Les électeurs guinéens doivent choisir leur nouveau président parmi les deux candidats arrivés en tête à l’issue du premier tour, qui s’est déroulé le 27 juin dernier. L’ancien Premier ministre Cellou Dalein Diallo, leader de l’Union des forces démocratiques de Guinée (UFDG), et l’opposant historique Alpha Condé, chef du Rassemblement du peuple de Guinée (RPG), avaient alors respectivement obtenu 43 % et 18 % des suffrages exprimés. Des résultats qui permettent à Cellou Dalein Diallo d’aborder ce second tour en position de force, d’autant plus que celui-ci a enregistré le ralliement de Sidya Touré, candidat de l’Union des forces républicaines (UFR) arrivé en troisième position au premier tour avec 13 % des voix, le 28 juillet.
Reports, tensions et incertitude
"Les jeux sont loin d’être faits, c’est aujourd’hui une nouvelle élection qui commence dont les résultats pourraient être beaucoup plus serrés que ce que laissent entendre ceux du premier tour", tempèrent toutefois plusieurs observateurs de la scène politique guinéenne. "Il s’est passé beaucoup de choses ces quatre derniers mois.

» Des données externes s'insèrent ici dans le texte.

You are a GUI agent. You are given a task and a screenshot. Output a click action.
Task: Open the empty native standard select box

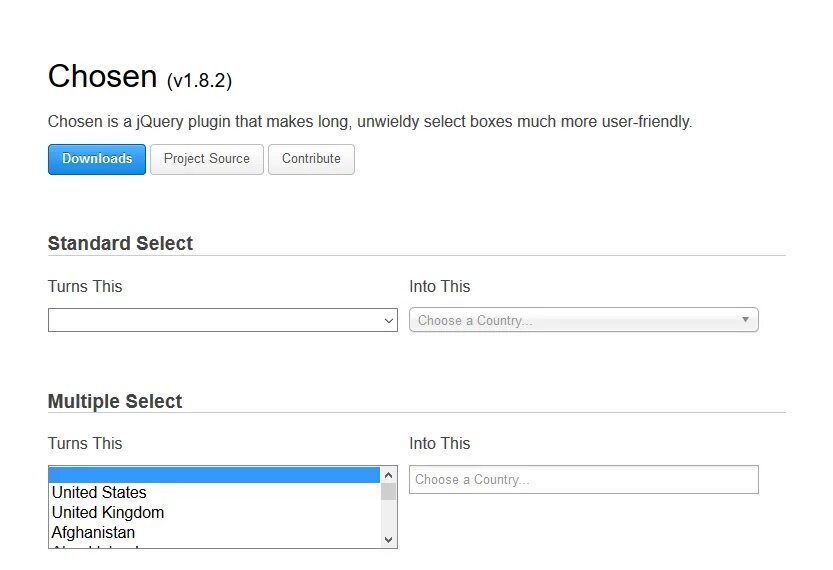click(x=215, y=320)
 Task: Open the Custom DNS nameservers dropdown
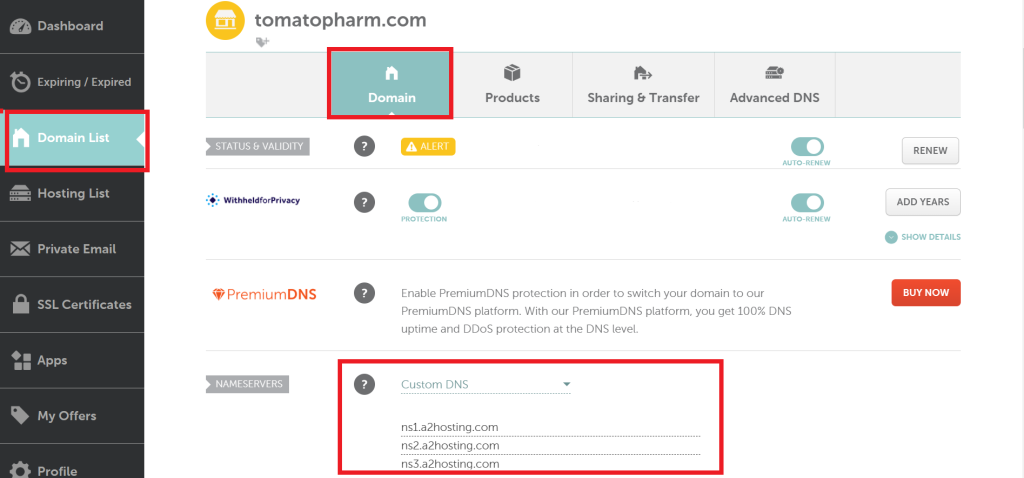(485, 384)
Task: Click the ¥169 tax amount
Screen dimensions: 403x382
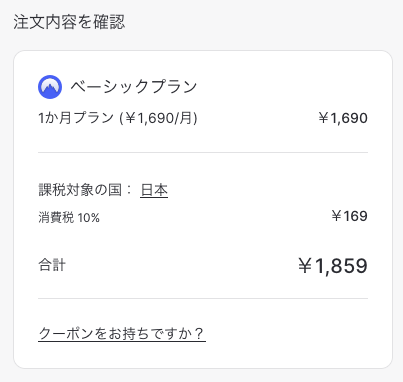Action: [349, 216]
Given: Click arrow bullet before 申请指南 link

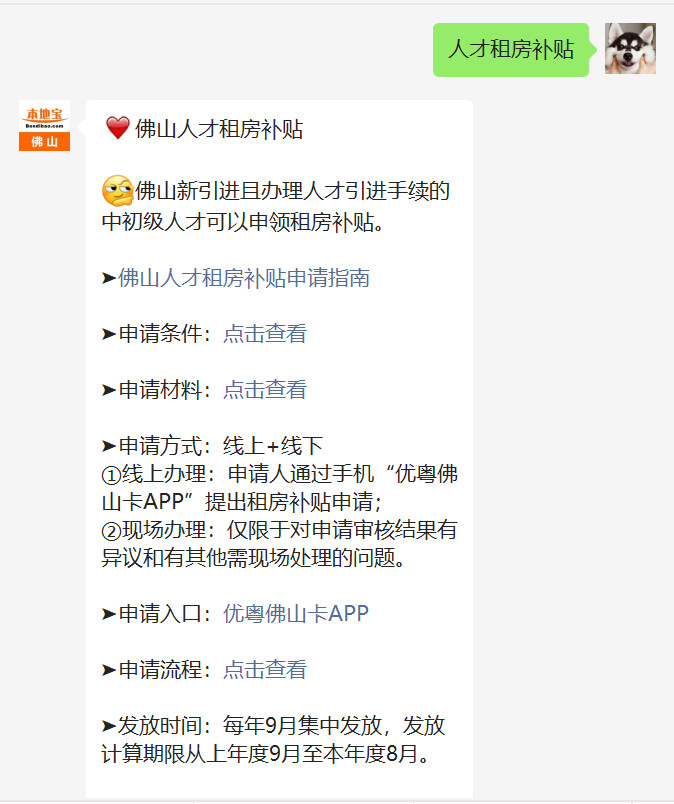Looking at the screenshot, I should 109,278.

Alpha Condé, en particulier, a fait une bonne campagne : il s’est rendu dans plusieurs régions du pays, obtenant le ralliement de candidats appartenant à des ethnies différentes de la sienne. Le leader du RPG espère en outre empocher les voix des abstentionnistes. Au premier tour, 50 % des électeurs n’avaient pas voté", explique de son côté Pauline Simonet, l’envoyée spéciale de France 24 à Conakry.
Leader de l’Union des forces démocratiques de Guinée (UFDG), Cellou Dalein Diallo, issu de l'ethnie peule, est arrivé en tête du premier tour, le 27 juin, recueillant 43,62 % des suffrages. Premier ministre de décembre 2004 à avril 2006, il fut, pendant de longues années, un cacique du Parti de l’unité et du progrès (PUP) de l'ancien président Lansana Conté, avant de rejoindre l’opposition. Considéré comme l’un des principaux opposants à l'ex-chef de la junte Moussa Dadis Camara, il fut grièvement blessé lors du massacre du 28 septembre 2009 à Conakry, dans lequel plus de 150 personnes ont trouvé la mort.
Candidat du Rassemblement du peuple de Guinée (RPG), Alpha Condé, qui appartient à l'ethnie malinké, est arrivé en deuxième position au premier tour de scrutin, avec 18,25 % des voix. Opposant historique des deux premiers chefs de l'État guinéen, Sékou Touré (1958-1984) et Lansana Conté (1984-2008), il a déjà participé à deux présidentielles, en 1993 et en 1998. Longtemps exilé en France, incarcéré au lendemain de la présidentielle de 1998, il a été condamné en 2000 à cinq ans de prison pour "atteintes à l’autorité de l’État et à l’intégrité du territoire national", avant d’être gracié en 2001.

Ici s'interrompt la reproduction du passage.